[Work request]
Leaving out the pictures, please retype each record exactly.

[Data records]
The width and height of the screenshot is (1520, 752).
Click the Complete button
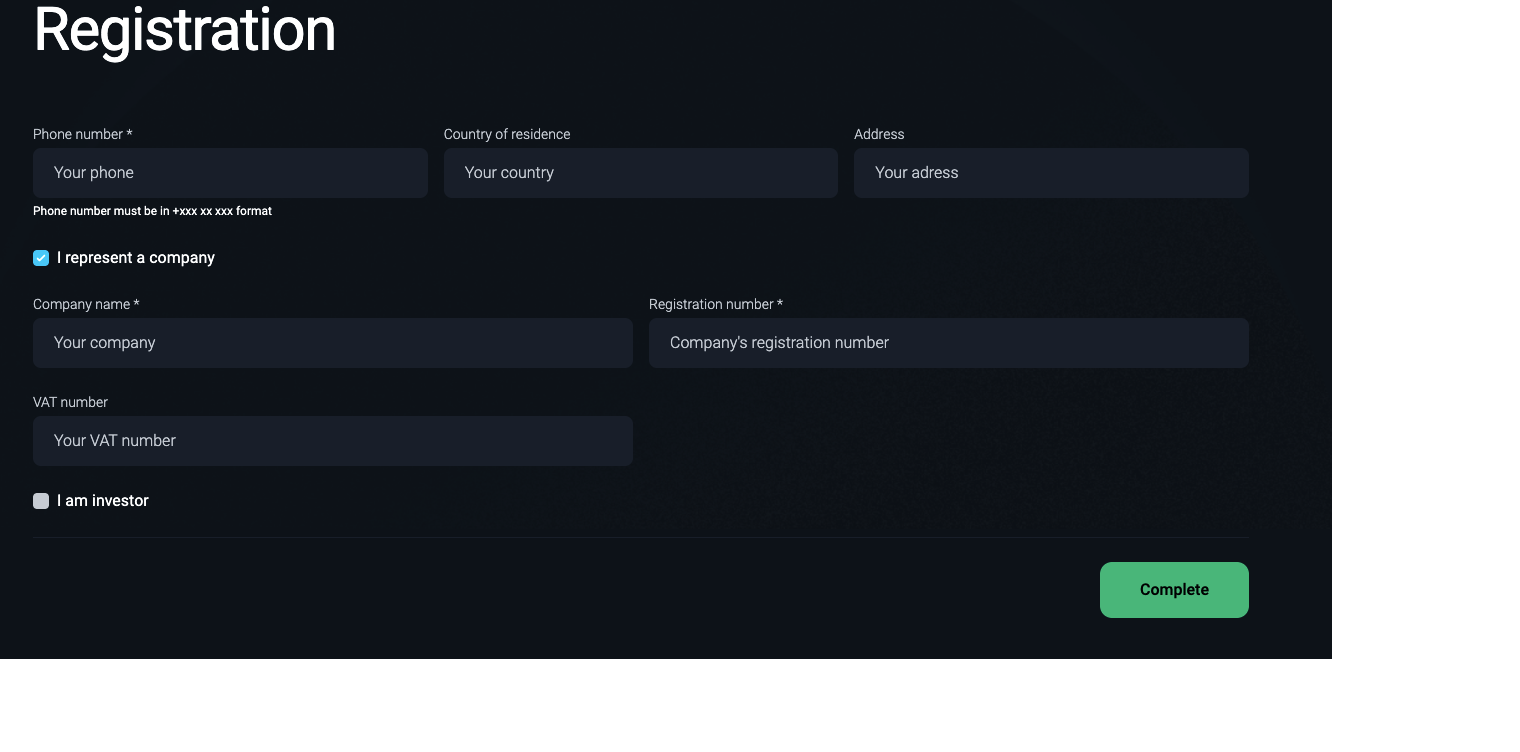[1173, 590]
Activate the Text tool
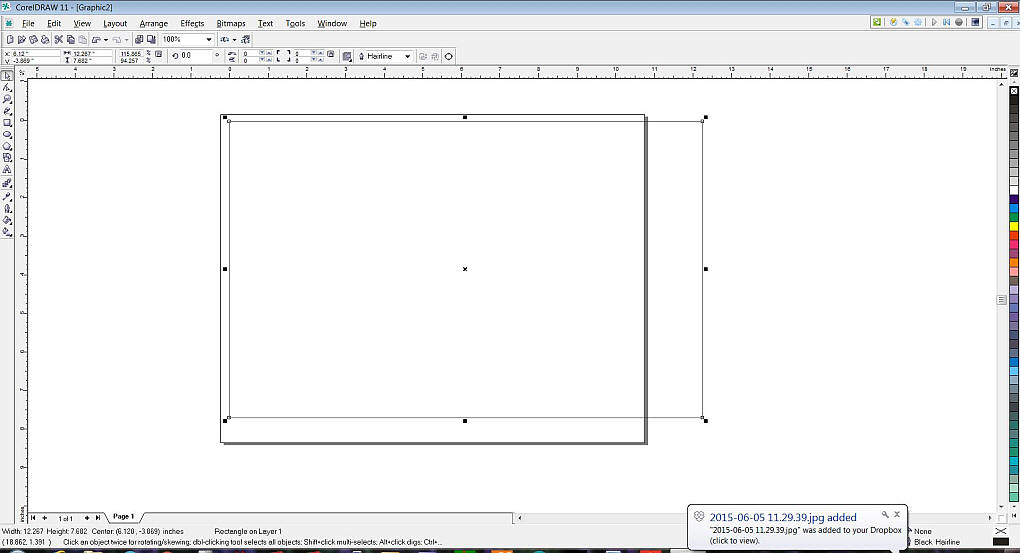Viewport: 1020px width, 553px height. click(7, 170)
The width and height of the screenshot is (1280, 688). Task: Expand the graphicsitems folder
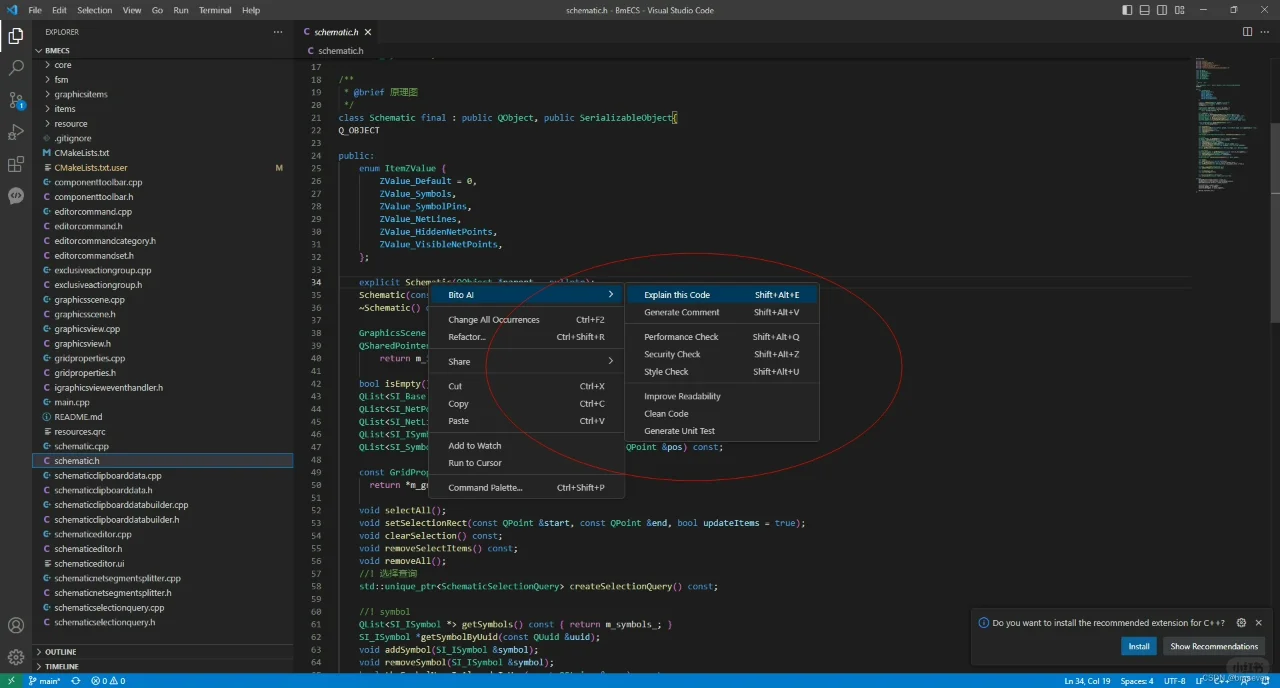click(80, 94)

[Exercise result]
The width and height of the screenshot is (1520, 752).
Click the Complete button
[1173, 590]
Activate the Text tool
Viewport: 1020px width, 553px height. click(7, 170)
The width and height of the screenshot is (1280, 688). Task: Expand the graphicsitems folder
click(80, 94)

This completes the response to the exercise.